§ **EXTRACTED RECORDS**:
§
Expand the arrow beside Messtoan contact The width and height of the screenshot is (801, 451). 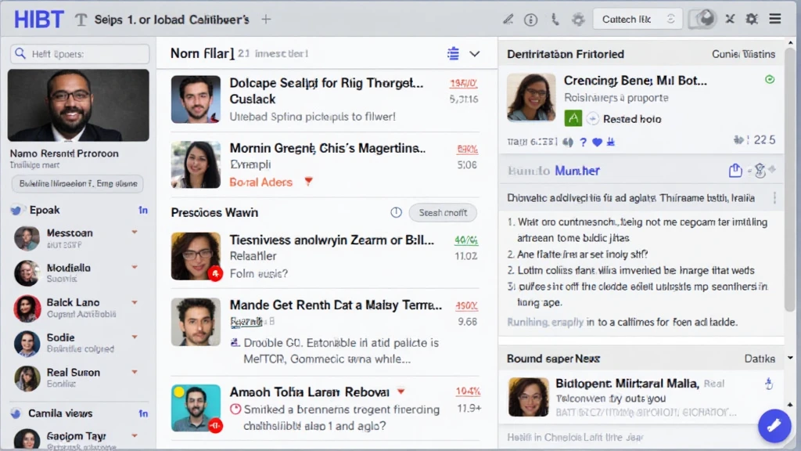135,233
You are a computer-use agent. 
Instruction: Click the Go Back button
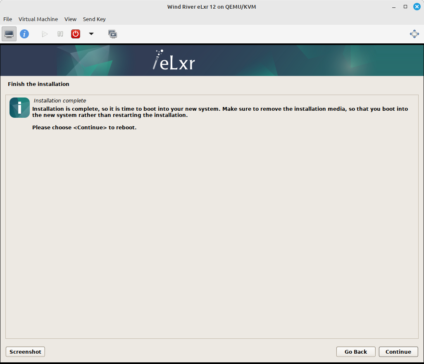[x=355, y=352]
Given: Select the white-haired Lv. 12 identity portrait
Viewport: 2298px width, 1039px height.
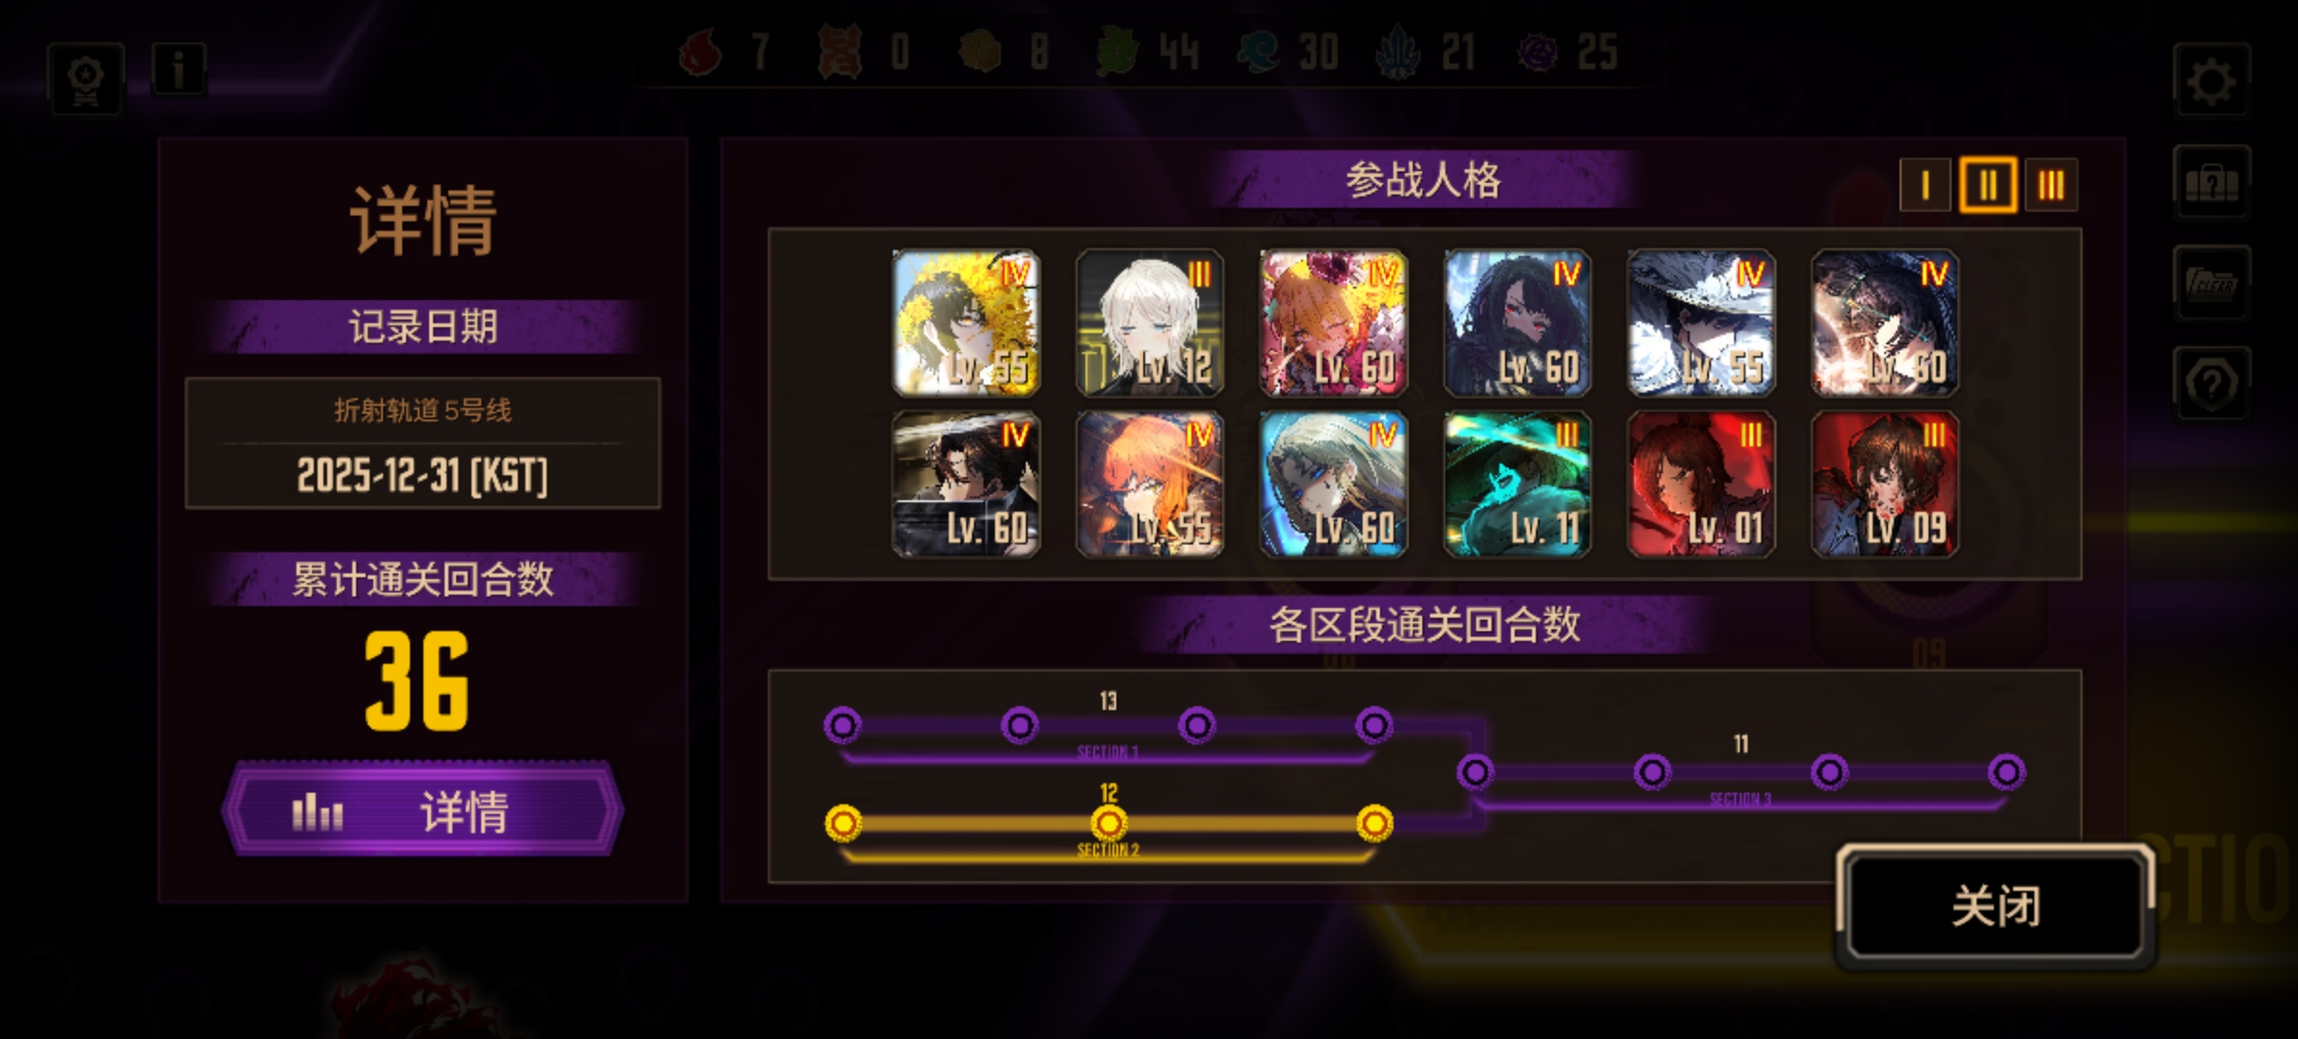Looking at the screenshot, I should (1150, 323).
§
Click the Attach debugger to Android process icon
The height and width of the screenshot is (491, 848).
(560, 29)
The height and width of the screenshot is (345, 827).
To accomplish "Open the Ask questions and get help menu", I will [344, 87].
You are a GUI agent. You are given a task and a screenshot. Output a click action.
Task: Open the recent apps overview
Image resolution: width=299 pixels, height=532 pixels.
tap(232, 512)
§
§ **TASK REQUIREMENTS**: "Open" is the string to look for; please copy every line of the records above where it appears.

§ **ANSWER FOR THIS EXERCISE**:
To accomplish "Open the Ask questions and get help menu", I will [344, 87].
Task: Open the recent apps overview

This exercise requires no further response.